The Tonotopic Dimension of the Auditory Image
From CNBH Acoustic Scale Wiki
The first stage of auditory image construction is frequency analysis which occurs in the inner ear, or cochlea. The analysis is performed by the basilar membrane in conjunction with the outer hair cells, and it is this analysis that creates the frequency dimension of the auditory image. The frequency analysis and the basic patterns of motion produced by speech sounds in the cochlea are the main topics of this chapter.

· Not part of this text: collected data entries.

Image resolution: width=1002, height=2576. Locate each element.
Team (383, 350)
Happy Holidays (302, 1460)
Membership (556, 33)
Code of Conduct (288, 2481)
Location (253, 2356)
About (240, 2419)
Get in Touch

The Outer Ear and Middle Ear
Sound from the air passes through the outer ear and middle ear on its way to the inner ear, or cochlea, and the effects of these external structures on incoming sound is considered here briefly before proceeding to the frequency analysis performed in the cochlea. The outer ear, or pinna, funnels sound to the ear drum, or tympanic membrane, at the inner end of the ear canal. For some animals, like rabbits and horses, the funneling provides useful amplification of incoming sound, but in humans the effect is small. The effect of the middle ear is more important; it focuses the sound energy arriving at the eardrum onto the membrane that forms the entrance to the cochlea, the oval window. The middle ear, from the tympanic membrane to the foot plate of the last middle ear bone, operates like a thumb tack, or drawing pin. The head of the tack is like the tympanic membrane; it collects energy over a relatively wide surface area from a soft source (the thumb or the air). The shaft of the tack is like the middle ear bones; it concentrates the energy onto a smaller area that pushes on a more resistant material (a pin board or the oval window of the cochlea). In the process, the middle ear matches the relatively low "impedance" of sound in air to the relatively high impedance of sound in cochlear fluids. The concentration of sound by the middle ear makes the auditory system of land animals much more sensitive than it would otherwise be and, as a result, the development of the middle ear was a very important step in the evolution of hearing by land animals (Ref to Manley SHAR book). However, aside from increasing sensitivity, the middle ear (and the outer ear) do not play a major role in determining the pattern of activity observed in the neural representation of sound, and so they do not have a large effect on the form of auditory perceptions, aside from their loudness.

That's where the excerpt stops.